The government may not need to raise new taxes for National Health Insurance (NHI) for almost another decade, according to a health department presentation to parliament on Tuesday.
NHI is the ANC’s controversial plan for universal health coverage, which aims to ensure all eligible patients have access to healthcare services that are free at the point of delivery, paid for by a government-controlled NHI Fund.
The plan proposes sweeping reforms that have run into fierce opposition from doctors, organised business, medical schemes, trade union Solidarity and the Western Cape government.
Legal challenges
There are now eight legal challenges to the NHI Act, which was signed into law by President Cyril Ramaphosa in May 2024 but has yet to be implemented.
Many of the litigants have questioned the lack of detailed costing for NHI and argued that it is not financially feasible in the current economic climate.
Addressing parliament’s standing committee on appropriations, the health department’s deputy director general for NHI, Nicholas Crisp, sketched a picture of the potential sources of funding for NHI over 15 years to 2037/38 but stopped short of setting out the detailed mechanisms required to implement these measures.

If all the potential funding sources were realised, the total amount raised for NHI by 2037/38 would be R458bn, according to his presentation to MPs.
The first step would be to phase out medical scheme tax credits and redirect conditional grants and provincial health budgets to the NHI Fund. Medical scheme tax credits could raise as much as R34bn for the NHI Fund by 2027/28, according to the presentation.
Crisp said tax credits would first be phased out for high-income earners, but the threshold had yet to be determined. The extent to which Treasury supports such a move is unclear, as it has yet to comment on the proposal.
The next stage involves scrapping the medical scheme subsidies provided by the state to civil servants, redirecting the funds spent by correctional services on health, and moving the money that currently resides in the Road Accident Fund and Compensation Fund to NHI.
Last of all would be raising new taxes, which the document suggests would only start in 2033/34, and at a more conservative level than previously indicated: the target is initially R136bn, rising to R150bn in 2037/38. The health department has previously suggested NHI would require raising an extra R200bn in taxes.

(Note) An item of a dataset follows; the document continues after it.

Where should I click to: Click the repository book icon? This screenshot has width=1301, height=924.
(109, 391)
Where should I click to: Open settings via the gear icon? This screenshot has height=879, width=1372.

It is unclear how some of the funds the health department hopes to redirect to NHI — such as the tax credits or medical scheme subsidies for civil servants — could be ring-fenced for this purpose, as the Treasury may give weight to other competing priorities.
Current expenditure ‘sufficient’
Crisp said SA’s current healthcare expenditure, which ran to about R600bn a year, was “more than enough to run a proper healthcare system”.
“The private sector currently spends R21bn on administration and [loses] R30bn to fraud annually. If we just remove that R50bn and stop subsidising the sector, we could already make a huge dent [in the provision of healthcare],” he said.
The presentation also states that NHI could take “10, 15 or more” years to implement, one of the longest projected timelines yet for the plan.
The first iteration of the NHI policy, set out in a green paper published in 2011, aimed for full implementation by 2025, while the NHI Act says it should be implemented in two phases by 2028.
More recently, health minister Aaron Motsoaledi said in court papers that NHI could take 10-15 years to implement.